__INSTRUCTION__. Reproduce every line of the entries below without changing anything.
◇ ◇ ◇ ◇ ◇
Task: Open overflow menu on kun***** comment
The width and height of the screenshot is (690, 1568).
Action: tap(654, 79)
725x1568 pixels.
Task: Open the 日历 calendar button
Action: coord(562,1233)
◇ ◇ ◇ ◇ ◇
__ANSWER TO THE PROBLEM__.
Task: Open overflow menu on kun***** comment
The width and height of the screenshot is (690, 1568).
Action: tap(654, 79)
725x1568 pixels.
Task: Open the 日历 calendar button
Action: coord(562,1233)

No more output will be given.